Aim of the task: In the text about the Liston–Clay fight below, copy the stretch from "Those findings were" through "his toughest ever." word for word.
++++ Text block
For his book, King of the World: Muhammad Ali and the Rise of an American Hero, David Remnick spoke with one of Liston's cornermen, who told him that Liston could have continued: "[The shoulder] was all BS. We had no return bout clause with Clay, and if you say your guy just quit, who is gonna get a return bout. We cooked up that shoulder thing on the spot."

Sports Illustrated writer Tex Maule wrote that Liston's shoulder injury was legitimate. He cited Liston's inability to lift his arm: "There is no doubt that Liston's arm was damaged. In the sixth round, he carried it at belt level so that it was of no help in warding off the right crosses with which Clay probed at the cut under his left eye." He also cited medical evidence: "A team of eight doctors inspected Liston's arm at St. Francis Hospital in Miami Beach and agreed that it was too badly damaged for Liston to continue fighting. The torn tendon had bled down into the mass of the biceps, swelling and numbing the arm."

Those findings were confirmed in a formal investigation immediately after the fight by Florida State Attorney Richard Gerstein, who also noted that there was little doubt that Liston went into the fight with a sore or lame shoulder. Despite Liston carrying an injury and being undertrained, Ali stated in 1975 that this fight was his toughest ever.

Allegations of a fix
There were allegations of a fix as soon as the fight ended. Arthur Daley of the New York Times did not believe the claim. He wrote:
When a fight ends in the fashion this one did, with the unbeatable monster remaining in his corner, suspicions of larceny are immediately aroused. They are not helped by the fact that Liston, an ex-convict, was sponsored by mobsters at the start of his career. For the larceny theory to be valid, however, there would have to be an overwhelming reason for it. The prospects of a betting coup can be dismissed because the 8-to-1 odds in Liston's favor never varied more than a point. If there had been a rush of smart money on the underdog, the odds would have plummeted. This is an unfailing barometer of hanky-panky. What would Liston have gained by throwing the fight? The heavyweight championship is the most valuable commodity in the world of sports and not even a man of Liston's criminal background would willingly toss it away. It also brought him an aura of respectability such as he never had known before.
++++++++
++++ Supplied records
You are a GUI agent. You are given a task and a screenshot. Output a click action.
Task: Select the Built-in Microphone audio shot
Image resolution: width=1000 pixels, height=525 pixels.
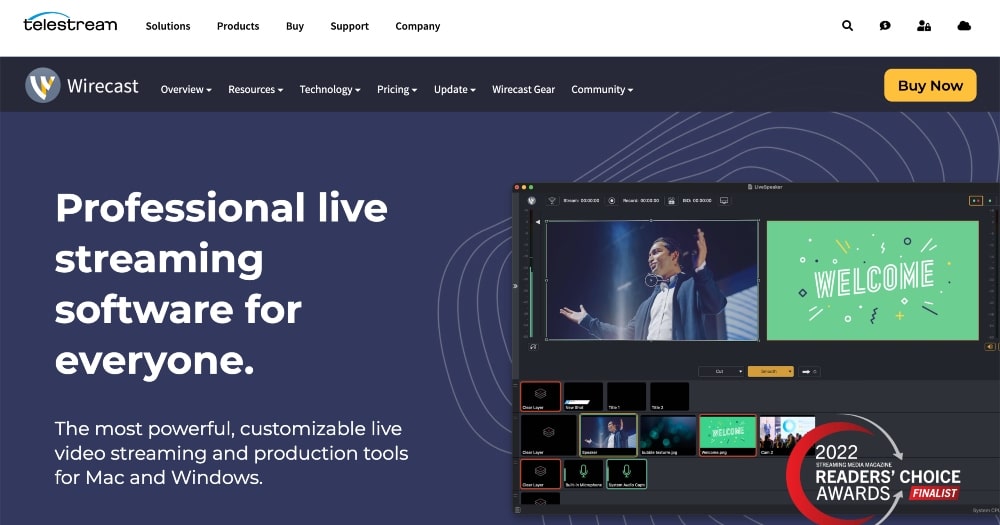coord(584,474)
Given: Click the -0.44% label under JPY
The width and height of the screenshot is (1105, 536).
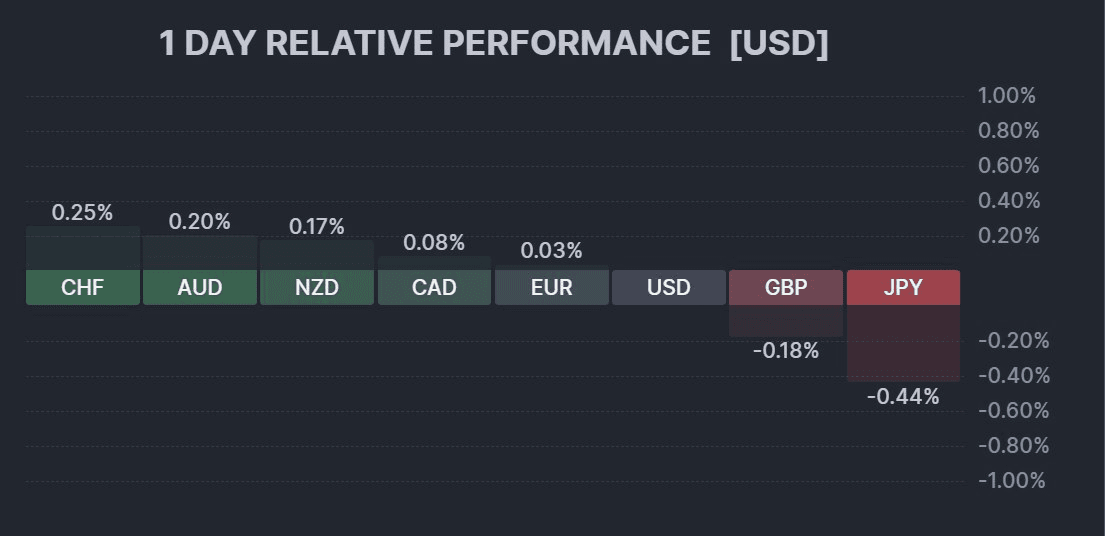Looking at the screenshot, I should tap(903, 397).
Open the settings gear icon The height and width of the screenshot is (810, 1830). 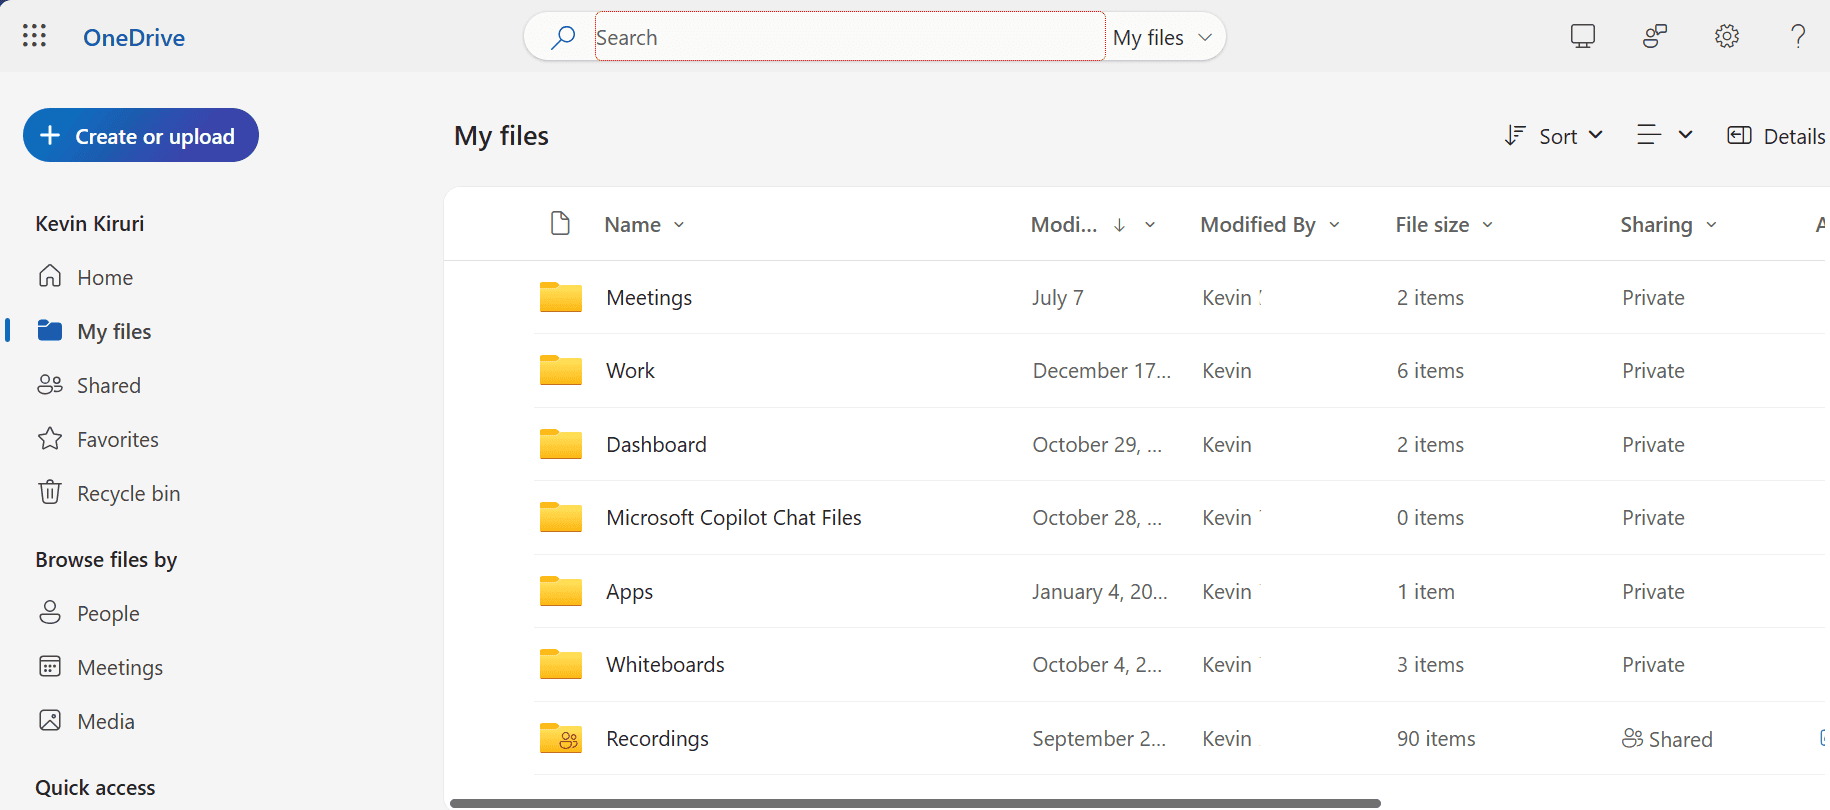[1726, 37]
++++++++
Response to this exercise:
Those findings were confirmed in a formal investigation immediately after the fight by Florida State Attorney Richard Gerstein, who also noted that there was little doubt that Liston went into the fight with a sore or lame shoulder. Despite Liston carrying an injury and being undertrained, Ali stated in 1975 that this fight was his toughest ever.